To provide an overview not only on the structure, but also on the available content, we designed a web-based data mining tool which visualizes the number of non-missing values by class and by item. This tool has been applied to other medical domains19 and is available on the Internet from http://mdplot.ibe.med.uni-muenchen.de/.
Figure 5 provides detailed information on the cytogenetics data (for further information on this kind of analysis see Ref. 19).
This web-based data mining tool enables the identification of variables, which are suitable for statistical evaluation and helps to avoid bias due to missing values.
Statistical analysis was performed with standard software packages (http://www.spss.com). Because follow-up data from the AML-CG20 study were included into the database we were able to confirm the prognostic relevance of specific cytogenetic or molecular genetic anomalies.11,21,22,23,24,25
The detection of new chromosomal aberration patterns is supported by a specific program providing frequency distributions of chromosome breakage points ordered by disease.
Impact of integrating clinical and genetic data
The rapid progress during the past years in the field of molecular biology in general and particularly in genomics is a major driving force in the evolvement of the new discipline Bioinformatics. There is, however, a substantial gap between genomics and proteomics on the one hand and progress in clinical medicine on the other. To identify genetic patterns which are relevant to patients in general, genomic data – in the most general sense – must be linked with clinical data in the context of large clinical trials. The following basic question must be answered for any diagnostic parameter: Is it relevant to the patient?

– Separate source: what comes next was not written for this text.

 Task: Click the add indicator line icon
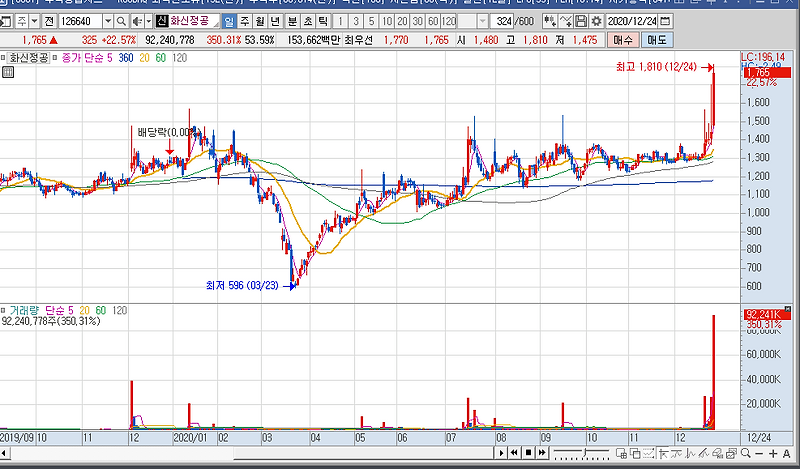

To speed up the knowledge transfer from molecular biological research into clinical practice, prognostic relevant variables, ie parameters that are highly correlated with important medical outcomes like patient survival, must therefore be distinguished from surrogate markers. For this reason a close co-operation between Medical Informatics and Bioinformatics is Important, as stated by Kohane,26 Altman27 and Miller.28 Biomedical databases are characterized by complex and dynamic data structures. Formalization of medical facts is a well-known, non-trivial problem.29 More than 800 variables per patient were needed for the leukemia database. The effort required for system design is characterized not only by the number of items but also by the intensive fine tuning of the system.
The integration of clinical and genetic data generates new scientific results; some examples in the field of leukemia research are provided in Refs11,21,22,23,24,25
Integration of clinical and scientific documentation requires significant efforts, but is feasible and provides better data quality and therefore faster research results. Before the integrated database was available, we lost up to 50% of cases when we combined several data sources automatically due to mismatch of patient demographic data and other inconsistencies.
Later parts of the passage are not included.